JASON SNEAD: Virginia Is No Place For Crazy Voting Experiments

On Tuesday, ranked-choice voting (RCV) reached the suburbs of the nation’s capital.
In Arlington, Virginia, Democrats used this novel system for a county primary. Tabulation began on Friday, the earliest possible date.
With RCV, that’s the new normal. A well-funded movement is underway aiming to convince voters to fundamentally reshape elections. But Even The Washington Post called Arlington’s election experiment “vexing” and “confusing” — and noted worryingly that “not many people understand how it works.”

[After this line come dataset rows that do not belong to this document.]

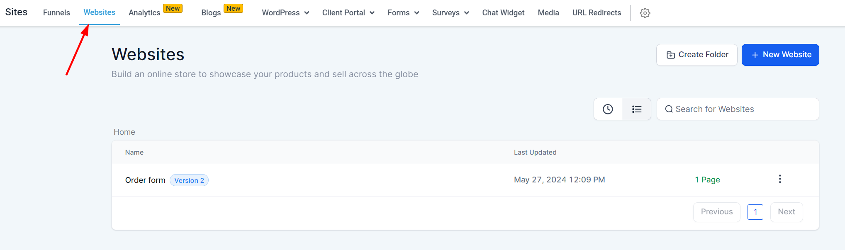The image size is (845, 250).
Task: Open Order form three-dot actions menu
Action: pyautogui.click(x=779, y=179)
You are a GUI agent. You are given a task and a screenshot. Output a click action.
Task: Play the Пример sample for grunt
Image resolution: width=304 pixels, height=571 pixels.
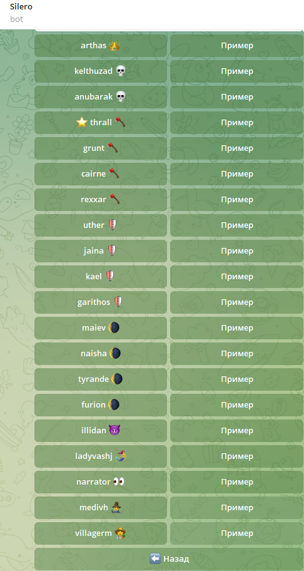pyautogui.click(x=236, y=148)
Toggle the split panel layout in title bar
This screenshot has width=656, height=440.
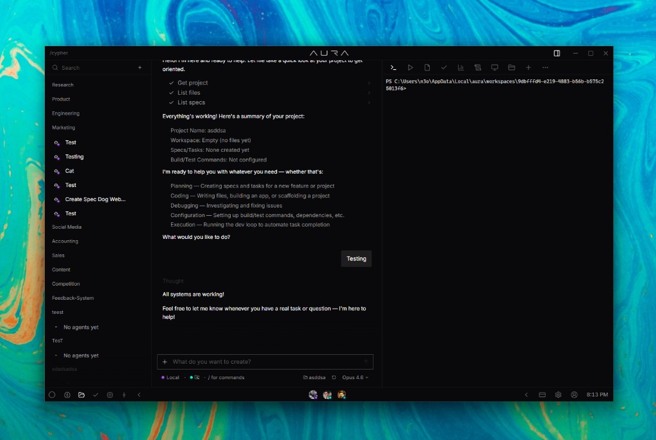pos(557,53)
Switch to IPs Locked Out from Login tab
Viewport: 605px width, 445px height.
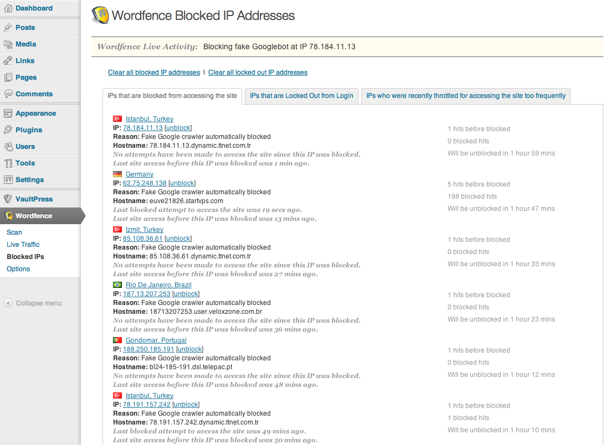301,96
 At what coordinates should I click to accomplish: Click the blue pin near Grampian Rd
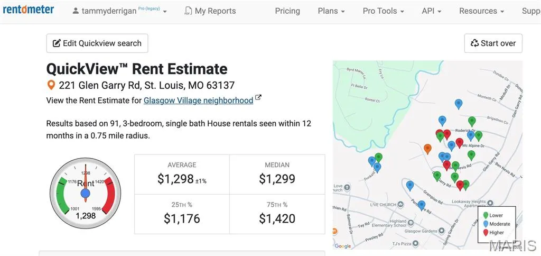pyautogui.click(x=410, y=185)
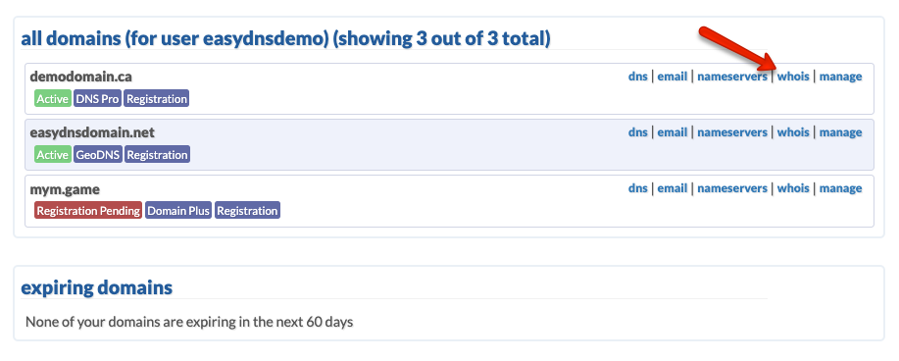Open whois for demodomain.ca
This screenshot has height=361, width=899.
coord(793,77)
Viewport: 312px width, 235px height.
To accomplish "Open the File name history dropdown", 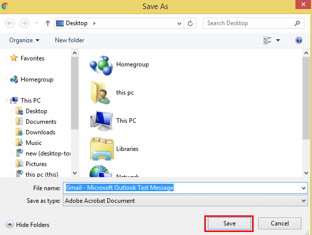I will (x=303, y=188).
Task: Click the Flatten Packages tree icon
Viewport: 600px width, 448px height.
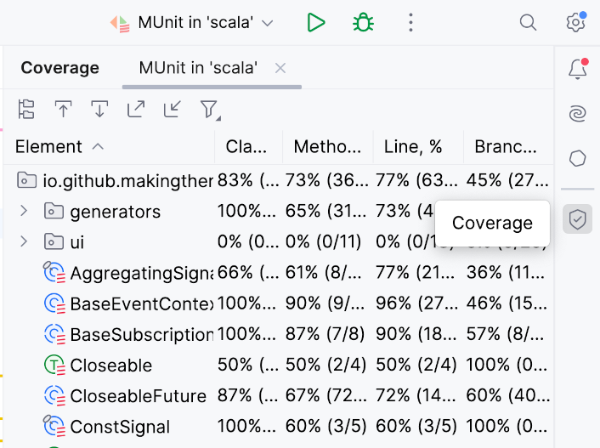Action: pyautogui.click(x=26, y=109)
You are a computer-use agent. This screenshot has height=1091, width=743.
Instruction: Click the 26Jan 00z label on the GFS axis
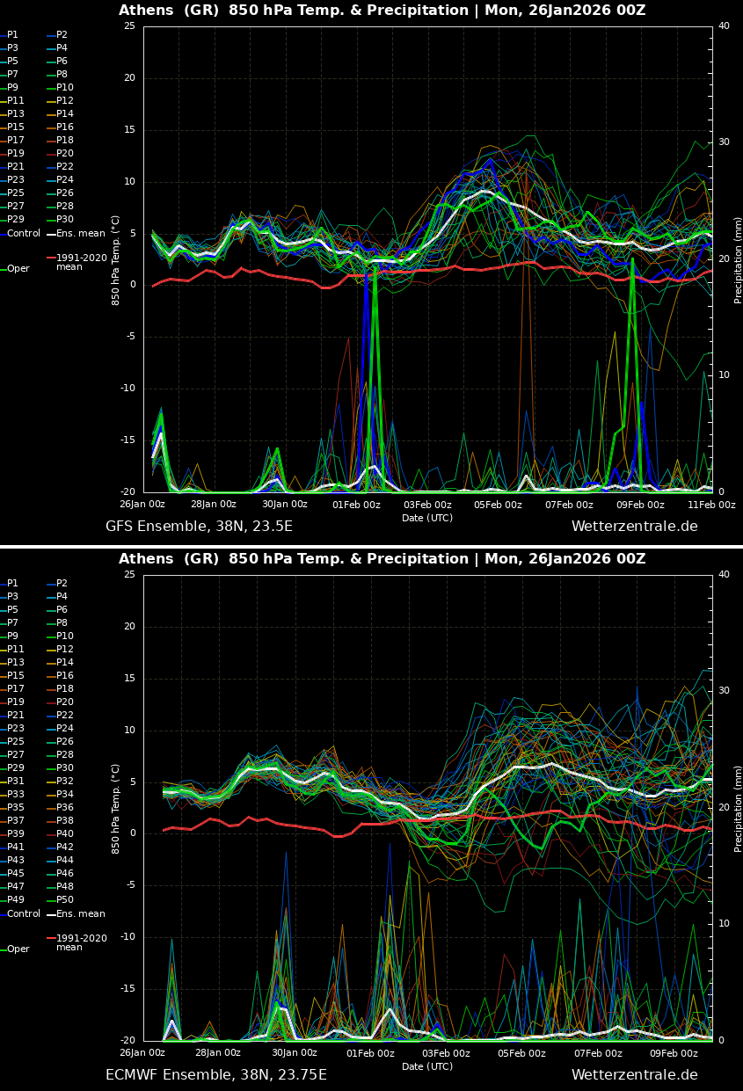pos(142,505)
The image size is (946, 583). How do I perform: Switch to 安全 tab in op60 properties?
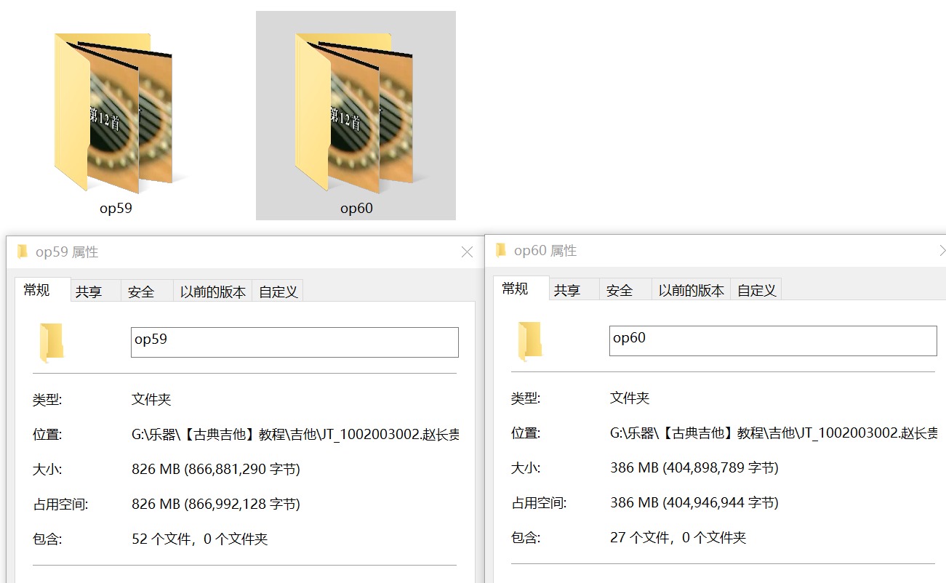(x=620, y=291)
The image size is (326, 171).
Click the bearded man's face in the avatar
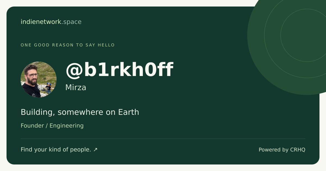click(32, 75)
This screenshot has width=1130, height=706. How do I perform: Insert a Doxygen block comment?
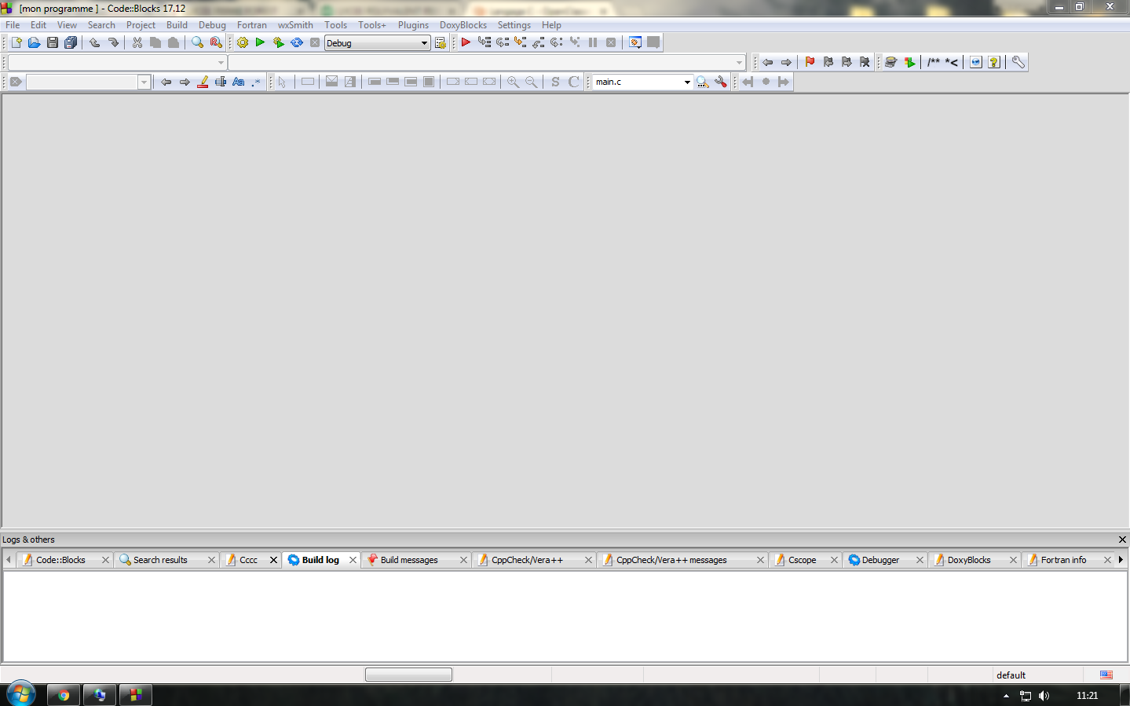coord(936,62)
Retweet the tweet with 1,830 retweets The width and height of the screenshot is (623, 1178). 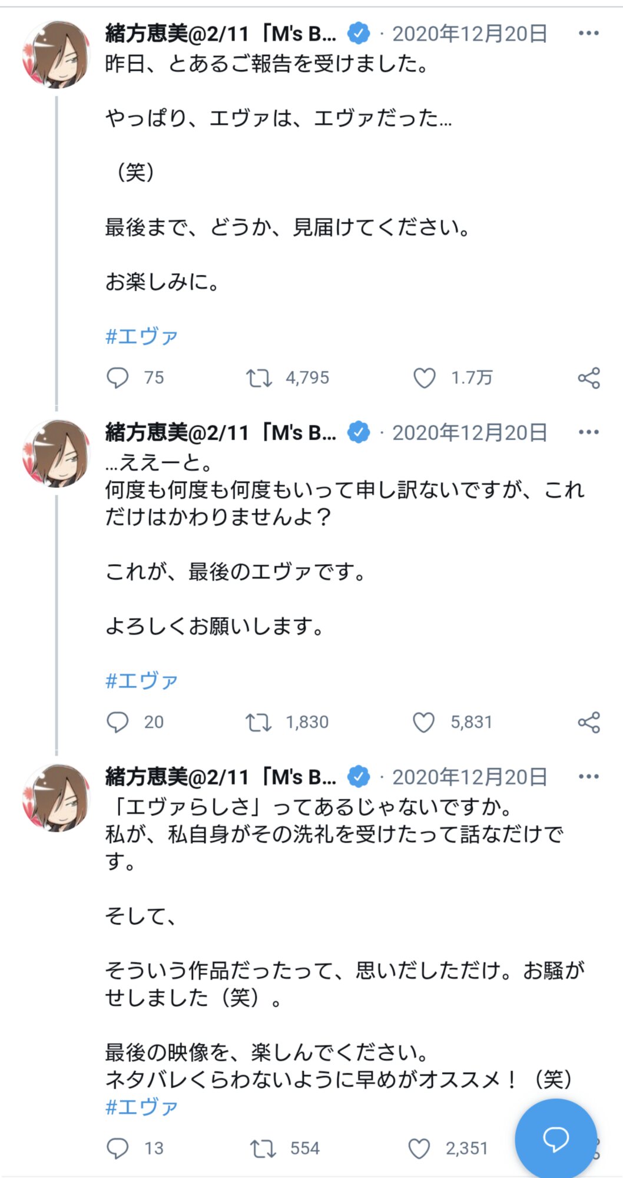coord(259,722)
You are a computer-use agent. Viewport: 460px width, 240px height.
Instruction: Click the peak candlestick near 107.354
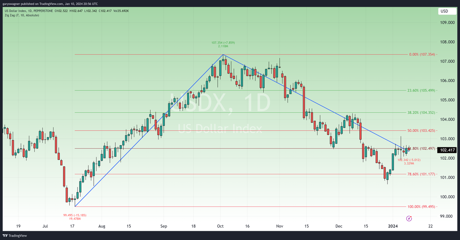pos(223,60)
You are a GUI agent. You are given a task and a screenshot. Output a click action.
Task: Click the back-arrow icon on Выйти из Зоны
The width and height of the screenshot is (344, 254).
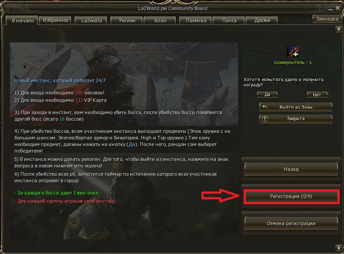pyautogui.click(x=265, y=107)
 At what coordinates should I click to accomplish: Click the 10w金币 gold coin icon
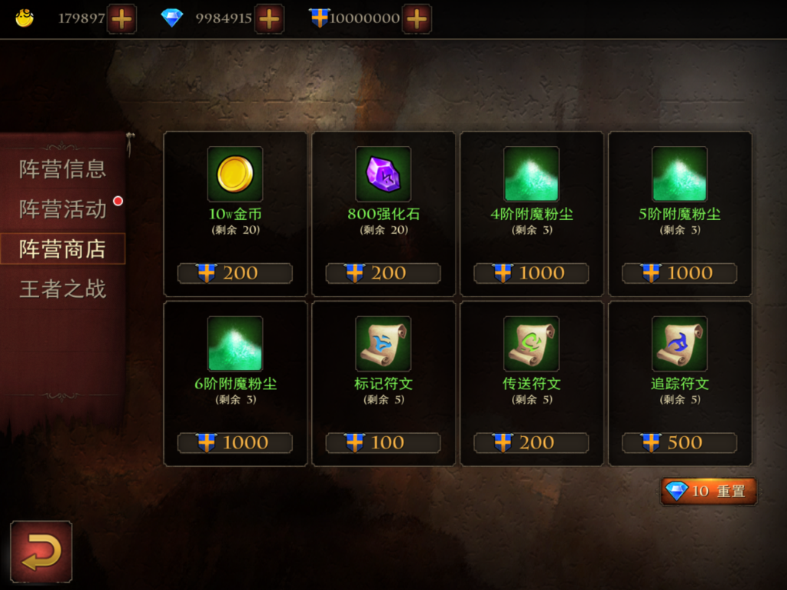(235, 174)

Spoiler: that’s the case in all RCV elections. (RELATED: DAVID BOSSIE: Ranked-Choice Voting Is Just Another Way Of Letting Elites Tilt The System In Their Favor)
RCV inherently makes voting much harder and complex. Voters are asked to rank their favorite candidates by preference from first to last.
In present elections, the person with the most votes wins. But with RCV, algorithms are used to compute winners.
If no candidate gets more than 50% of the first-place vote, the lowest-performing candidate is eliminated and votes for that candidate are redistributed based on each voter’s second place pick. That roulette wheel process continues until a candidate wins more than 50% of the remaining vote.
Confused? In Arlington, it got even worse.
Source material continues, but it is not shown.